I often get asked about pregnancy and fibromyalgia, here are some FAQ on this important topic based on my clinical experience and review of the medical literature.
Does fibromyalgia affect fertility?
Clinically my patients with fibromyalgia seem to have more fertility issues, and I think there are a few reasons for this 1) higher levels of inflammation 2) hormone alterations caused by the chronic fight-or flight response and 3) myofascial restrictions around the uterus and fallopian tubes. All of these factors can have a negative influence on fertility. However one study from Turkey found no difference in pregnancy or birth rates in women with fibromyalgia compared to healthy women. Most of my patients have ultimately conceived even if the road to conception was a bit bumpier or longer.
To optimize fertility in fibromyalgia we need to reverse the three inhibiting factors I mentioned. First reduce inflammation by making dietary changes to avoid triggering foods, or adding a medication like low dose naltrexone. Lowering inflammation can improve hormone balance, as can supporting our adrenals, because any component of adrenal burnout will drag down all the other hormone systems. Learn more about treating adrenal burnout here. Finally myofascial release therapy can break up the myofascial restrictions around the uterus and fallopian tubes.

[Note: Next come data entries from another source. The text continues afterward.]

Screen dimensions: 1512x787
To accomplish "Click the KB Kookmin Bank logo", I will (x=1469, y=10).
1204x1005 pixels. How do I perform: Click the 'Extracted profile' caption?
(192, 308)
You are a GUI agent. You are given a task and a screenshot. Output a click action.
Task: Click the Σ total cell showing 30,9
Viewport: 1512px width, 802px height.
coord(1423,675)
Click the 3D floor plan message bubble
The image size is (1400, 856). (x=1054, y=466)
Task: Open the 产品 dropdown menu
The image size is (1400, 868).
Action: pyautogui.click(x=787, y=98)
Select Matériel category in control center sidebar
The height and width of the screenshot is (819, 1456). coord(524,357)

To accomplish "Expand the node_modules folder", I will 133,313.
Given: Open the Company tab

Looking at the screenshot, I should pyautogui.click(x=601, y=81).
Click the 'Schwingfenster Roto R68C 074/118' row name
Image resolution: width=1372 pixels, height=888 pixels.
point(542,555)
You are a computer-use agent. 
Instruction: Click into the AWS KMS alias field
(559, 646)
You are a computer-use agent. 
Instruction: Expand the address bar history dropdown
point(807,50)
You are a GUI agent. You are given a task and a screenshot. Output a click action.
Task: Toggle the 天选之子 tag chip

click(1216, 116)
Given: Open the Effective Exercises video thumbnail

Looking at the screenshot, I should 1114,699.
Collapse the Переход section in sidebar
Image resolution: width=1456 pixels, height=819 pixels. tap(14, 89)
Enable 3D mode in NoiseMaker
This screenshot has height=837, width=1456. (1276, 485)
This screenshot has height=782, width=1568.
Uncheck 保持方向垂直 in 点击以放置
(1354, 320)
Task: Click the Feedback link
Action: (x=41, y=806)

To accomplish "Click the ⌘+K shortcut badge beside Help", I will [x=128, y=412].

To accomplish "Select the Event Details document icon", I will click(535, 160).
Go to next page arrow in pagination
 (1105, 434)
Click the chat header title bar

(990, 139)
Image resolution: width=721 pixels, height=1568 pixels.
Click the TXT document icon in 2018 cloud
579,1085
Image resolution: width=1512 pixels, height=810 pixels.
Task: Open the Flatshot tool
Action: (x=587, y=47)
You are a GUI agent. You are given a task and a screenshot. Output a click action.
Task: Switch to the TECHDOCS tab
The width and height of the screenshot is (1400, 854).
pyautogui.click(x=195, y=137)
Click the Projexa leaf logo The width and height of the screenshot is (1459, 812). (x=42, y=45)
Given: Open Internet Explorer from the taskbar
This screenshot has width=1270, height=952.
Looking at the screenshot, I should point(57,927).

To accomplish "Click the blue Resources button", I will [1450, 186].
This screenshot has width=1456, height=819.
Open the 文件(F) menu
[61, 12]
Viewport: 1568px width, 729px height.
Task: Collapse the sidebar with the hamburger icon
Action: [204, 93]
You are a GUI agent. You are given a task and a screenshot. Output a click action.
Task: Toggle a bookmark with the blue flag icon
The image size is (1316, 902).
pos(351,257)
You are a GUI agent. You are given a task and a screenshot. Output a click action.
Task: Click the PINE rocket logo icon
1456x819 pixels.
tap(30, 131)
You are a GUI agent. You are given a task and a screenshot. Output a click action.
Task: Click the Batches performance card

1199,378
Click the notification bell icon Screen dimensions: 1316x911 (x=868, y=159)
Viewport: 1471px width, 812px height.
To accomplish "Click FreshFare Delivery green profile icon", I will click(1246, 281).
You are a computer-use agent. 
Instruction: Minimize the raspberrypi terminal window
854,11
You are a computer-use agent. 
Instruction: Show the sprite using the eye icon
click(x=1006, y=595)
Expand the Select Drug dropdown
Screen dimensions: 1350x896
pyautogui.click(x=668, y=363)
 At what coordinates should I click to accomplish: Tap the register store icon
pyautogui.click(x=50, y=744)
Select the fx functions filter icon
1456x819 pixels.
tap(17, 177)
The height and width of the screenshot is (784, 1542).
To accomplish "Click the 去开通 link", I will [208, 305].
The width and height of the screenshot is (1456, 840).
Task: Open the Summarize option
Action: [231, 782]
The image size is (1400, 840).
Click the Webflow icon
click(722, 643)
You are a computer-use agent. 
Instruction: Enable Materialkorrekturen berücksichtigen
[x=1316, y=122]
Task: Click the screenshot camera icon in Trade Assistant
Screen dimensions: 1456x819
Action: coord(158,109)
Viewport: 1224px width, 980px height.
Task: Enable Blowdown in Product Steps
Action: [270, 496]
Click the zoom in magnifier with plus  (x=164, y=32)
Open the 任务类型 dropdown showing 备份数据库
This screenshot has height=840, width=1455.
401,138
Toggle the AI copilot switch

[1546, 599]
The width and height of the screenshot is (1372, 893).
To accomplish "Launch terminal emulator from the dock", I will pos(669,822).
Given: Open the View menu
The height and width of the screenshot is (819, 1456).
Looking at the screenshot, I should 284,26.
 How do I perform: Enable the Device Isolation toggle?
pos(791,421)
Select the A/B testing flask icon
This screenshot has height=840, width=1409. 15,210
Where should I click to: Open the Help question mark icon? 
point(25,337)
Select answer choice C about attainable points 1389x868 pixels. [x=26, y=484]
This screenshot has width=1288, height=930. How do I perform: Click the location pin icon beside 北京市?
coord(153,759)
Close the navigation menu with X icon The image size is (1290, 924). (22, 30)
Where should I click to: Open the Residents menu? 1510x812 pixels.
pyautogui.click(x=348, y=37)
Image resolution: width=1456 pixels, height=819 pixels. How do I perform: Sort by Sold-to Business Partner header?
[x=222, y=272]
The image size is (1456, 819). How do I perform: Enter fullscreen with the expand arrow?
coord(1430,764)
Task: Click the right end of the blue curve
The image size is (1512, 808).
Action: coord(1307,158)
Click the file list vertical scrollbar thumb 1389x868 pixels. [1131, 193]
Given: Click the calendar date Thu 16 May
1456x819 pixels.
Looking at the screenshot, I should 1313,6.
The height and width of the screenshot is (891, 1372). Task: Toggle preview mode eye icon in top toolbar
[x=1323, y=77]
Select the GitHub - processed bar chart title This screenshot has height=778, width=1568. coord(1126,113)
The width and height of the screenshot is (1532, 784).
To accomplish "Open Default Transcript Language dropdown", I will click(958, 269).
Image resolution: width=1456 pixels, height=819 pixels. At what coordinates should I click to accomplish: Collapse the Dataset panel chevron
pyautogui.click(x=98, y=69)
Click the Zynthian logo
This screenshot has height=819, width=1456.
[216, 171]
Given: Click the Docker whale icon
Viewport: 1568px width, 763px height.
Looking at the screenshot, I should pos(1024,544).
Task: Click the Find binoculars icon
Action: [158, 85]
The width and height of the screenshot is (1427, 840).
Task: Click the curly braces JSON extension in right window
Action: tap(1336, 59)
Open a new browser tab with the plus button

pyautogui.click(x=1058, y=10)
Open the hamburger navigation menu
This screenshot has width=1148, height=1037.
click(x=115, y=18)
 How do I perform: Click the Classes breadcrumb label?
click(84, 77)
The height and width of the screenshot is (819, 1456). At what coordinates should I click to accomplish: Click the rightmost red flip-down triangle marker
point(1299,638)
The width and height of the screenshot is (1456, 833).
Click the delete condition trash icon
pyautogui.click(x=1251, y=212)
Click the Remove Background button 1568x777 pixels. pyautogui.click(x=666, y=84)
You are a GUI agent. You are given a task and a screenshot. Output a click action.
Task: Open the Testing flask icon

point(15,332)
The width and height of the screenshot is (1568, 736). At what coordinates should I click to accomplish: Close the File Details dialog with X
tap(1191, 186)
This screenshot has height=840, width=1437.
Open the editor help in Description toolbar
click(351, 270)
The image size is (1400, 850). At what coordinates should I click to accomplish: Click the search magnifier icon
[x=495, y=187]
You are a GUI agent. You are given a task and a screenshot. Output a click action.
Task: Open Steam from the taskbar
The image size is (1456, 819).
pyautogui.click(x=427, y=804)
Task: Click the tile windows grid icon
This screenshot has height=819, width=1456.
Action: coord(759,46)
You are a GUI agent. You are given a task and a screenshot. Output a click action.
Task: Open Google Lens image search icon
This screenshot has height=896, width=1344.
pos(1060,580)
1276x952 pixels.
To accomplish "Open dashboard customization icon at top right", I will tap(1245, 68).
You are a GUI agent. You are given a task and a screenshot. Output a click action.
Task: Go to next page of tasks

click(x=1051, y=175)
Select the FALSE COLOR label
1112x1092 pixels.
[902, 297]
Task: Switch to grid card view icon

Does fibromyalgia increase the risk of my baby having birth defects?
The short answer is no it does not. The longer answer is that having fibromyalgia does slightly increase risk of intrauterine growth restriction and smaller birth weight babies. This is likely due to the effects of the overactive fight or flight (stress response) as it is also seen in women with pregnancies experiencing external stressors such as war, poverty and intimate partner violence. But in those cases also see higher rates of preterm or early delivery, and that is not seen in women with fibromyalgia.
Are my fibromyalgia symptoms going to get worse during pregnancy?
Most often the answer is yes. In fact, fatigue, low back and pelvic pain are common in most healthy pregnant women who do not have fibromyalgia. One study found that 26% of healthy pregnant without fibromyalgia had widespread pain and fatigue severe enough to be diagnosed with fibromyalgia!
Another study found that 60% of healthy pregnant women reported fatigue during the last trimester and 75% complained of disturbed sleep. And in a study of 26 women with fibromyalgia who had a total of 40 pregnancies, all except one women described a worsening of their symptoms during pregnancy, with the third trimester being the worst. The good news is that none of these women reported fibromyalgia having a negative outcome on their pregnancy outcome or on the health of the baby. I do have some patients—especially those with both fibromyalgia and an inflammatory/autoimmune illness like rheumatoid arthritis or lupus—that feel much better during pregnancy. Pregnancy does alter immune system functioning in a way that can give a temporary remission for autoimmune illnesses.
How do I manage my fibromyalgia symptoms during pregnancy?
The addition of even more fatigue and pain due to pregnancy can be extremely challenging when added on to what someone with fibromyalgia is already dealing with. It is especially hard because in pregnancy our pain management toolbox shrinks due to medication safety concerns. This is where the vital importance of self-care comes in: saying “no” and protecting your time, pacing your activities and taking good care of your muscles with gentle stretching and movement. Gentle prenatal yoga—whether in classes or videos at home—and myofascial release self-treatment can be a life-saver for lowering back and pelvic pain during pregnancy.